341.     It may be thought that the public benefit of making registered title more secure outweighs the private windfall benefit of the squatter under the present law. Save to the extent that would be 'land thieves' may be deterred from starting to possess adversely, which seems unlikely, the change would not affect the incidence of squatting or the removal of squatters from possession. The proposal concerns only the ultimate ownership of land.

Too many rights over land do not have to be registered

342.     The present situation is considered to promote uncertainty in conveyancing. A requirement of registration in appropriate cases would bring certainty. The burden of registration will be eased by the 10 year registration period and the waiving of any fee for registration.
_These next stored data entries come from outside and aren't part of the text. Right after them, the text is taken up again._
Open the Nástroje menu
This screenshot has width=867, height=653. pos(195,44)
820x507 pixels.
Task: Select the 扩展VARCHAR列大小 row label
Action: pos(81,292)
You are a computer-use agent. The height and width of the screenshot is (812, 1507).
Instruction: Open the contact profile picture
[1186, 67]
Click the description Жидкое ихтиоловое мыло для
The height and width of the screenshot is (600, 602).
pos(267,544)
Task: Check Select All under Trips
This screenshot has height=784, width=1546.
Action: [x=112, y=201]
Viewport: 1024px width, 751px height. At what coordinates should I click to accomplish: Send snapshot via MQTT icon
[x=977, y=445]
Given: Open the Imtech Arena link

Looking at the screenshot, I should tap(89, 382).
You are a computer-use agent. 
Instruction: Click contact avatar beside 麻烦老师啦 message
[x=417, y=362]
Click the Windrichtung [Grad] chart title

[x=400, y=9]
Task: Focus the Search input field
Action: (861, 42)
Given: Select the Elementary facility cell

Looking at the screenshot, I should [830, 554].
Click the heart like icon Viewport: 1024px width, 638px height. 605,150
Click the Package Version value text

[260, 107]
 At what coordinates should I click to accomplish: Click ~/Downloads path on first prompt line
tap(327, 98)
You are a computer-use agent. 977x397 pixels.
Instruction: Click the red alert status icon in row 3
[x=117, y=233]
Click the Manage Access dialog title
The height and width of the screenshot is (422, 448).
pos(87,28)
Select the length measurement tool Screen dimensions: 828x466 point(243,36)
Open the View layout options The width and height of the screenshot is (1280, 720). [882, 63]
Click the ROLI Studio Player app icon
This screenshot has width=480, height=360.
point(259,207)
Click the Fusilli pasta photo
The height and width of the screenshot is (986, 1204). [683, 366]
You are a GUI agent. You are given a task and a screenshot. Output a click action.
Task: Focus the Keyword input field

343.     At this stage of the development of electronic conveyancing the intention is to provide a flexible framework so that by working in partnership with stakeholders the Government can ensure that the best solution is discovered and adapted. This process may take some time. A final decision now between the options is considered premature.

344.     The preferred option for the present is to allow paper and electronic conveyancing documents. During this initial period, which may be a number of years, work on the development of a complete electronic conveyancing system will continue. This work and the consultation that will accompany it will inform the development of policy and any further choice between the options.


345.     Subject to absorbing the initial costs of change it is expected that the Bill will simplify the conveyancing process and enable it to be transformed by the use of information technology. Coupled with other developments, such as the National Land Information Service, these reforms will enable the time taken in an average conveyancing transaction to be reduced by over a third.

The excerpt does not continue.